NASA plans space-station handoff to private sector



Feb 12, 2018

WASHINGTON — The Trump administration wants to turn the International Space Station into a kind of orbiting real-estate venture run not by the government, but by private industry.

The White House plans to stop funding for the station after 2024, ending direct federal support of the orbiting laboratory. But it does not intend to abandon the orbiting laboratory altogether and is working on a transition plan that could turn the station over to the private sector, according to an internal NASA document obtained by The Washington Post.

“The decision to end direct federal support for the ISS in 2025 does not imply that the platform itself will be deorbited at that time — it is possible that industry could continue to operate certain elements or capabilities of the ISS as part of a future commercial platform,” the document states. “NASA will expand international and commercial partnerships over the next seven years in order to ensure continued human access to and presence in low Earth orbit.”

In its budget request to be released Monday, the administration would request $150 million in the fiscal year 2019, with more in additional years, “to enable the development and maturation of commercial entities and capabilities which will ensure that commercial successors to the ISS­-potentially including elements of the ISS-are operational when they are needed.”

The plan to privatize the station is likely to run into a wall of opposition, especially since the United States has spent nearly $100 billion to build and operate it. Last week, Sen.

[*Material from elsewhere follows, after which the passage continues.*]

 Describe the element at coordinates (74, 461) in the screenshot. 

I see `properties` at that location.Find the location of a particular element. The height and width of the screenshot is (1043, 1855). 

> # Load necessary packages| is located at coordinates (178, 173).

Ted Cruz, R-Texas, said he hoped recent reports of NASA’s decision to end funding of the station “prove as unfounded as Bigfoot.” He said the decision was the result of “numbskulls” at the Office of Management and Budget.

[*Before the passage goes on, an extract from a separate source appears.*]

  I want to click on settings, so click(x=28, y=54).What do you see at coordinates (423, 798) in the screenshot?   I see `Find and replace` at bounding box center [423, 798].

“As a fiscal conservative, you know one of the dumbest things you can do is cancel programs after billions in investment when there is still serious usable life ahead,” he said.

When asked about the possibility of a public-private partnership, he said, “I think all of us are open to reasonable proposals that are cost-effective and that are utilizing the investments we made in a way that maximize their effectiveness.”

NASA is currently studying whether the life of the station could be extended to 2028, or beyond, and he said any decision should hinge on that report.

But some questioned who would want to take over the station.

“The ISS is built for science and human exploration; it’s not built for profit-seeking,” said Andrew Rush, the chief executive of Made In Space, a company that uses 3-D printing to manufacture objects on the space station.

Frank Slazer, the vice president of space systems for the Aerospace Industries Association, said the plan also could prove sticky with the station’s international partners.

“It will be very hard to turn ISS into a truly commercial outpost because of the international agreements that the United States is involved in,” he said. “It’s inherently always going to be an international construct that requires U.S. government involvement and multinational cooperation.”

 

Boeing currently operates the station for NASA at a cost of $3 billion to $4 billion annually. Last month, as reports circulated about NASA pulling the plug on the station, Mark Mulqueen, Boeing’s space-station program manager, said “walking away from the International Space Station now would be a mistake, threatening American leadership and hurting the commercial market as well as the scientific community.”